Complice la pandemia, nel corso dell’ultimo anno il consumatore ha riacquistato il contatto con i produttori locali. «Un bel segnale, visto il momento complicato». C’è però un altro fattore che potrebbe aver reso di fatto già introvabili i capretti. «Anche la rassegna del capretto nostrano, che portiamo avanti da diversi anni in collaborazione con GastroTicino, Fondazione centro Capra, Centro di competenze agroalimentari, ha permesso a molti ristoranti di aggiudicarsi i capi direttamente dai produttori. Non solo. Quest’anno molti ristoratori si sono organizzati, prevedendo menù d’asporto pasquali, mentre lo scorso anno erano molti meno coloro che avevano puntato sul take-away».

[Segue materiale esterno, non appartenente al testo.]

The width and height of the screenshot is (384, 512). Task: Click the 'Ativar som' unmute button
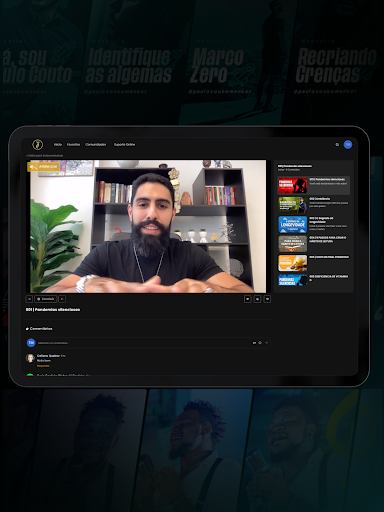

Alcuni arriveranno più tardi

Inoltre, sembra strano ma molti capretti saranno pronti per essere venduti soltanto dopo il periodo pasquale. Già, perché come spiega Dante Pura, presidente della Federazione ticinese consorzi allevamento caprino e ovino, «i capretti devono avere almeno 40 giorni di vita per essere di qualità e pesare dai 6 agli 8-9 chili». «Io stesso - prosegue - non ho alcun capo pronto per la vendita, perché le mie capre sono state ingravidate un po’ in ritardo, quindi i capretti sono nati a inizio marzo e sono ancora troppo piccoli per essere consegnati al cliente». In generale, però, il quantitativo è in linea con gli anni scorsi: «Abbiamo circa 11 mila capre in Ticino, quindi almeno altrettanti capretti. A questi poi solitamente negli anni passati se ne aggiungevano 4-5 mila importati dalla Svizzera interna». A essere cambiate, però, sono le abitudini dei ticinesi. «La vendita diretta - ribadisce anche Pura - funziona molto bene, sia con i privati sia con i ristoranti. Anche perché in questo modo ci guadagnano tutti: sia l’allevatore, che lo vende a un prezzo superiore, sia il privato, che risparmia 4-5 franchi al chilo». Una sensazione, questa, condivisa anche da Armando Donati, presidente della Commissione mercati bestiame Ticino (CMBT): «Probabilmente lo scorso anno i clienti privati sono rimasti molto soddisfatti dalla vendita diretta e sono quindi tornati dagli allevatori e ne siamo ben felici».